Background RA fatigue is common. Group Cognitive Behavioural Therapy by CBT therapists is effective1 but few rheumatology teams have psychologists, thus we trained rheumatology teams to deliver RAFT, a cognitive behavioural approach (CBA).

Objectives To test if usual care plus a group CBA course for RA fatigue delivered by rheumatology teams reduces fatigue impact more than usual care alone, in a randomised controlled trial.
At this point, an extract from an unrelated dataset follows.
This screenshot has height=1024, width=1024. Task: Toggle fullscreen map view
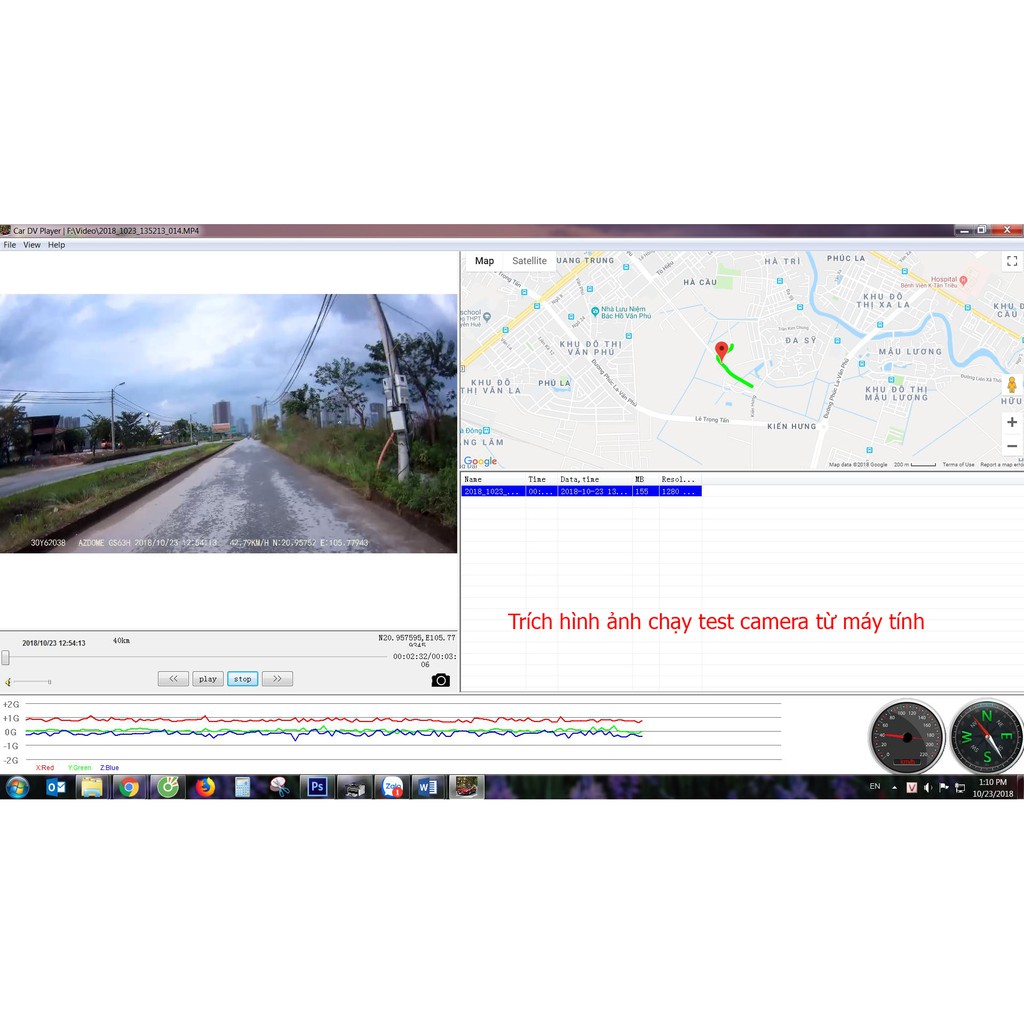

Methods A pair of rheumatology nurses/OTs in each of 7 UK hospitals were trained in RAFT. RAFT is 6, weekly 2hr group sessions and a consolidation session (wk 14). Links between thoughts, feelings and behaviours (pacing, communication, sleep, stress) are addressed, with daily diaries of energy expenditure and weekly goal-setting. Usual care was a 5min discussion of the Arthritis Research UK fatigue booklet. Entry criteria were RA, Bristol RA Fatigue (BRAF-NRS) severity ≥6/10 and no recent major medication change. Primary outcome was fatigue impact (BRAF-NRS impact, 0–10) at 26 wks; plus wider aspects of fatigue (BRAF-Multi-Dimensional Questionnaire), pain, disability, sleep, quality of life, mood, self-efficacy, patient global opinion, valued life activities & disease activity. Intention-to-treat regression analysis involved adjustment for baseline scores and centre.

Results 308/333 randomized patients completed 26 wks. The 25 who withdrew had similar (10yr) disease duration but were older (69 vs 62.4 yrs). Baseline fatigue impact was similar for RAFT (n=156, BRAF-NRS 7.10, SD 1.7) and controls (n=152, 7.23, SD 1.6), as were all clinical variables. At 26 wks the RAFT arm had significantly less fatigue impact than controls (BRAF-NRS 5.74, SD 2.4 vs 6.36, SD 2.4). Mean BRAF-NRS impact was reduced by -1.36 (p<0.001) in RAFT vs -0.88 in controls (p<0.004). Regression analysis showed the difference between changes in fatigue impact NRS was -0.59 in favour of RAFT (CI -1.11, -0.06). Regression analysis also showed significant differences in secondary outcomes in favour of RAFT: BRAF-MDQ total fatigue -3.42 (CI -6.44, -0.39); Living with Fatigue -1.19 (CI -2.17, -0.21); Emotional Fatigue -0.91 (CI -1.58, -0.23); and RA self-efficacy (RASE, +3.05, CI 0.43, 5.66). There were no differences between arms for changes in fatigue severity or other clinical variables.

99% of RAFT patients would definitely recommend the course to others compared to 50% controls (p<0.001). 90% of RAFT patients rated satisfaction ≥8/10 (including 62% rating 10/10); in comparison 50% controls rated satisfaction ≥8/10 (including 26% rating 10/10, (p<0.0001). Over 26 weeks 20 control patients sought extra appointments for fatigue help compared to 8 RAFT patients (14.2% vs 5.3%, p<0.01).

Conclusions Rheumatology teams delivering a manualized CBA group intervention addressing fatigue impact, not only improve RA fatigue impact, but also emotional & overall fatigue, living with fatigue and self-efficacy, with very high patient satisfaction. Providing rheumatology teams with CBA skills is a potential new therapeutic approach to change practice and improve patient outcome.

References

  1. Hewlett et al, ARD 2011;70:1060–7.